[Exercise]:
Can you reproduce, word for word, the passage of the plant-survey account below starting at "Right: a tussock" and ending at "many ladder-like fibres."?
---- Document segment
We started off in the churchyard in the village, St Mary the Virgin, where we had the usual lawnmower-tolerant species of unimproved churchyard grassland such as Plantago media (hoary plantain). There was a single rosette of Dactylorhiza fuchsii (common spotted orchid) and an abundance of flowering Luzula campestris (field wood-rush), an understated spring beauty. Making out of the village for the area where the Astragalus was last recorded we came upon a few patches of flowering Rancunulus auricomus (goldilocks buttercup) in a hedgebank. Further along were scraps of limestone grassland with an abundance of Cirsium eriophorum (wooly thistle) and a few plants of Lithospermum officinale (common gromwell), which was new the to square. Also new was Hypericum maculatum (imperforate St John's wort), relatively scarce in Oxon, and further up the lane we found the sought-after Astragalus, much to our delight. There were a mere five small tufts of this species growing in a rather unprepossessing verge by a farm track.

The next few hours were spent wondering along footpaths picking up records from a variety of habitats. Two large fields of Linum usitatissimum (cultivated flax) provided many arable weeds, welcome as these are usually scarce so early in the year. The company disbanded after hunting out the plants of Cottisford village, where we found rather few garden escapees, and I headed out alone to the last recorded location of Carex elata. I was quickly disappointed as this was an arable field, but diving into the woodland in the shallow valley below I immediately found around 20 tufts in a spring-fed swamp - as Carex elata had been known from only one site in the county this was clearly a significant find! I continued to find further plants, keeping count until I came across a large area of flooded woodland that supported thousands of individuals, and I was puzzled as to how this plant had been missed here for fifty years! Several large tussocks were also growing in Cottisford Pond itself.

Right: a tussock of Carex elata growing in Cottisford Pond. Below left: its wet woodland habitat. Below right: a diagnostic feature of C. elata is the leaf-sheaths, which split into many ladder-like fibres.

The woodland around Cottisford Pond had plenty of other good plants to add to the list, with a range of ancient woodland and wetland species. Neottia ovata (twayblade) and Valeriana dioica (marsh valerian) were both new to the tetrad, the latter a surprise as I had never known this uncommon and threatened species to ever turn up at a new site or to grow in woodland. To the south above the valley, the woods on the hill and the small area of Shelswell Park within the tetrad added a good deal of further interest. This area supported acid grassland, a very rare habitat in Oxfordshire, and I was able to re-record Campanula rotundifolia (harebell), Cirsium acaule (dwarf thistle) and Galium saxatile (heath bedstraw) as well as add Carex caryophyllea (spring sedge), Filipendula vulgaris (dropwort) and Veronica officinalis (heath speedwell) new to the tetrad. The glacial sand and gravel deposits across this part of the county, from Hardwick north-east to Finmere and Mixbury, would certainly be worth further survey.

After a bit more back-and-forth along footpaths to try to pick up extra species, I eventually returned to Cottisford carrying a satisfyingly full recording card. Together the meeting bumped the tetrad up to a total of 300 taxa, recording 260 taxa and making 287 records, greatly exceeding my expectations. It was particularly gratifying to find so many new native species and few aliens for a change, and of course to re-record a number of locally important plants. Who knows what we will find in a forthnight's time at the next meeting on May 6th? Please email me if you'd like to join us.
--------
---- Excerpted data
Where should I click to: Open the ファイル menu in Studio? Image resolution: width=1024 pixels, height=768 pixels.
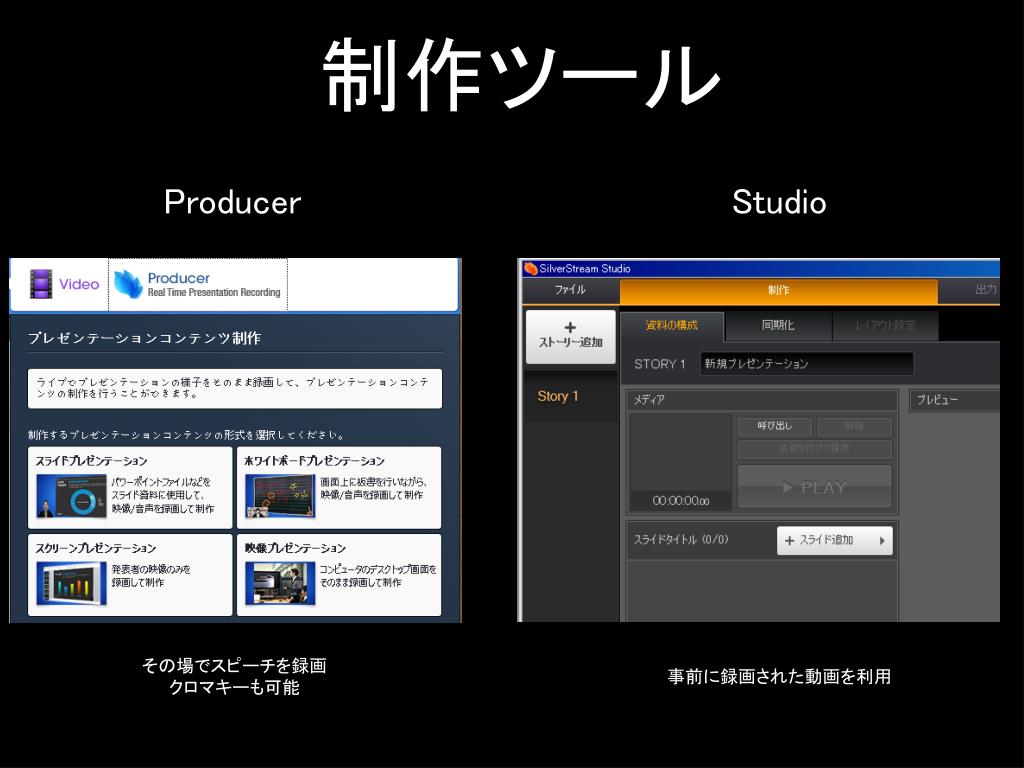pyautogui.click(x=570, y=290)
--------
---- Excerpted data
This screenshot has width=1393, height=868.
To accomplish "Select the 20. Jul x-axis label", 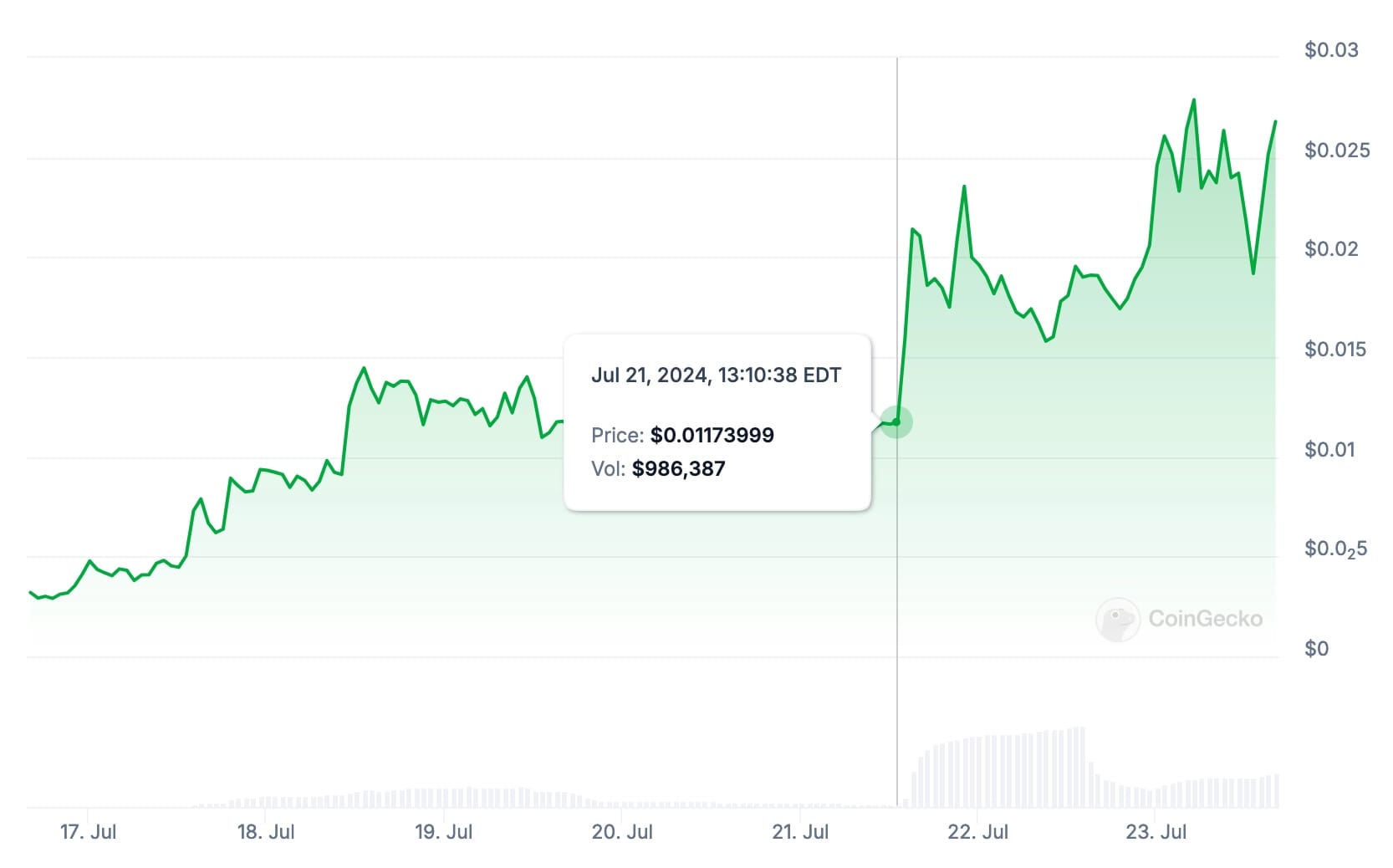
--------
---- Excerpted data
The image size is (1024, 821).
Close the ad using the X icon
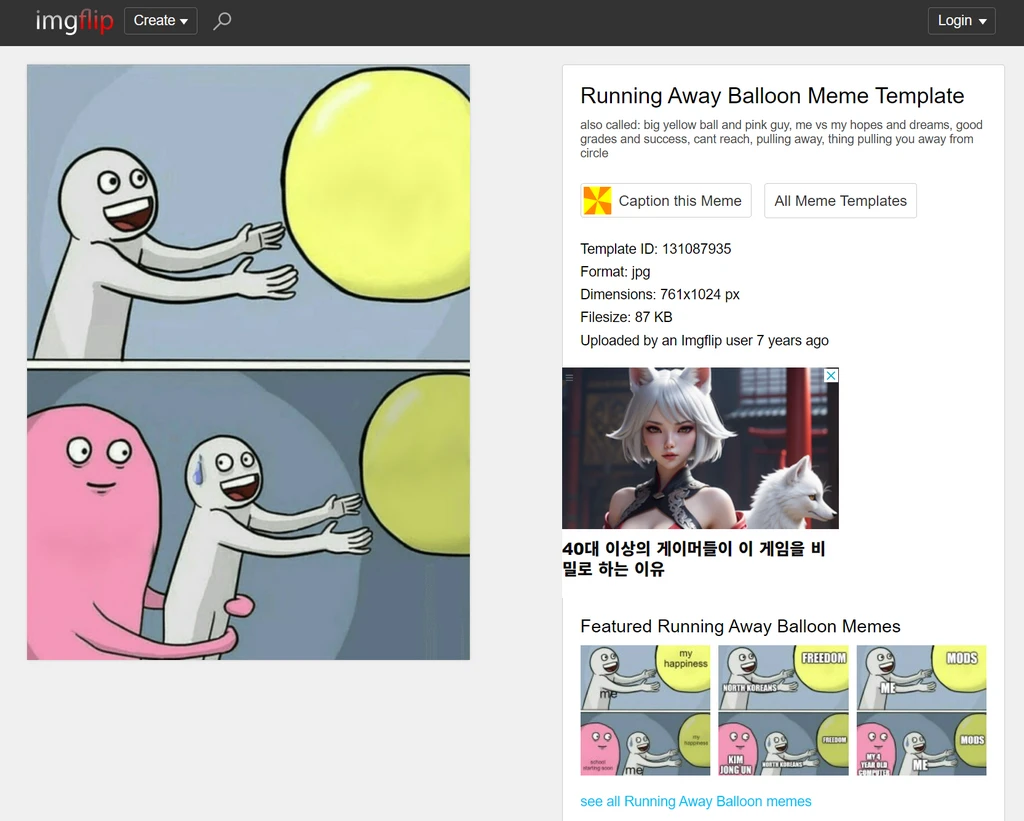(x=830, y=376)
--------
[Written answer]:
Right: a tussock of Carex elata growing in Cottisford Pond. Below left: its wet woodland habitat. Below right: a diagnostic feature of C. elata is the leaf-sheaths, which split into many ladder-like fibres.